The purpose of the CoP Family Engagement & Networks Innovations Workgroup is to provide a platform for states to strengthen practices and opportunities in the connecting and networking bucket of support. Through the development and sustainability of family and self-advocacy networks, CoPs heighten the mental health and self-efficacy of families and provide a springboard for families to advocate for needed and desired changes on the trajectory to a good life, and opportunities to represent the family perspective at a systems level.
LTSS Policies & Families
LTSS Policies & Families
The CoP has been taking a close look at how states are innovating (or could further innovate) and launching Medicaid waiver and other Medicaid authority changes, both through services and funding strategies, that include supporting families and infuse LifeCourse principles; tying the LifeCourse into states overarching strategic plans across different topical initiatives, policy and regulatory revisions; and, exploring successful strategies that comport with each state’s structure, process for change at factors such as local, state, financial, legislative and cultural context.

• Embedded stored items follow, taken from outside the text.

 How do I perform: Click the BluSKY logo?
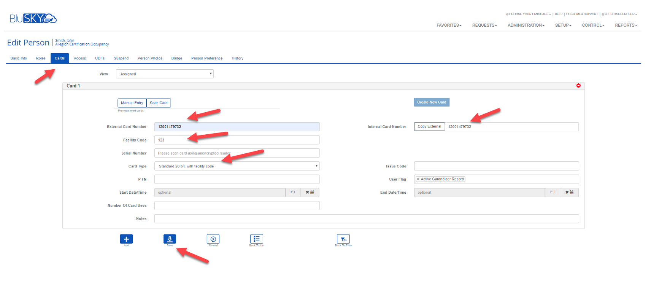(33, 18)
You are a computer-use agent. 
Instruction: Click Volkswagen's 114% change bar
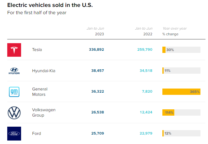(x=181, y=112)
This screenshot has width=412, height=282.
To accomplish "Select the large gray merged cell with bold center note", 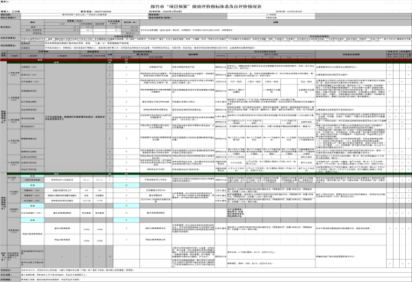I will pyautogui.click(x=75, y=118).
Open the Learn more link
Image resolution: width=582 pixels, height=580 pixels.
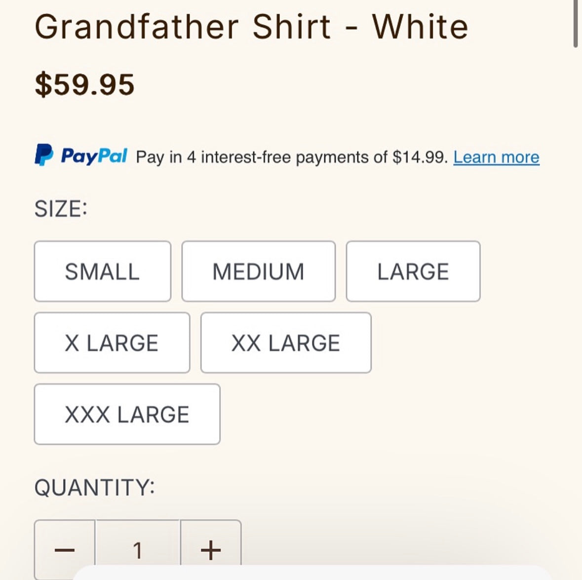497,156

Work will also focus on changes in federal rules and regulations and how CoP states can explore LifeCourse strategies with potential to increase compliance and satisfaction. Calls and webinars will be documented and available to members.

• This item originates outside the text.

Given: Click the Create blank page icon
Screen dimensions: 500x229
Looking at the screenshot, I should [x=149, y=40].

The CoP LTSS Policies & Families Innovations Workgroup will work across CoP states in developing/aligning Medicaid waivers and other Medicaid authorities in supporting families, analyzing needed policies and recommending changes and tying the LifeCourse Framework into state’s overall system and structural transformation efforts across programs, funding and services, including furthering federal regulation implementation through implementing the LifeCourse. The overall purpose of the workgroup is to explore funding, policy and transformation changes that benefit families and individuals with disabilities, while assisting to achieve states’ transformation goals.
Employment & Families
Employment & Families
The state teams in the CoP have been digging deep into the integral role family member’s play in setting the expectations and helping their family members explore the world of work and higher education. From giving young children responsibilities early on, encouraging families to dream of a successful, contributing job in the community based on experiences and interests, and encouraging planning for transition for both youth exiting high school and adult family members seeking work and careers, state teams are working to explore action steps taken, activities states are currently doing, and exploring the road ahead for employment through the LifeCourse Framework.

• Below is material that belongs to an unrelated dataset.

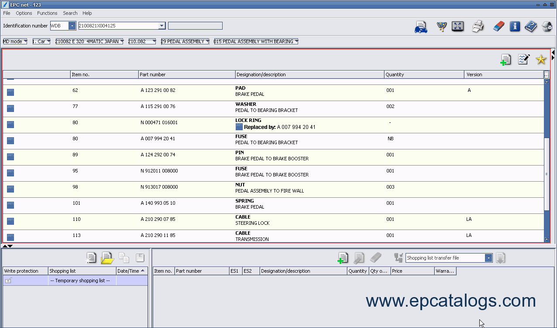Viewport: 557px width, 328px height.
Task: Open the blue information icon
Action: point(515,27)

The CoP Employment and Families Innovations Workgroup’s activities are designed to lead to practical ways to assist families, their family members with disabilities, school personnel, support coordinators and the extended relationships and resources families have to encourage and foster employment and careers for their family member. Methods to help families think early about everyday chores, responsibilities, experiences and dreams leading to a good work life; having system personnel know how to conduct and encourage these practices and looking to linkages not solely dependent on the public system will be some workgroup activities. Deeper exploration of working with families and systems on reducing barriers will be brainstormed.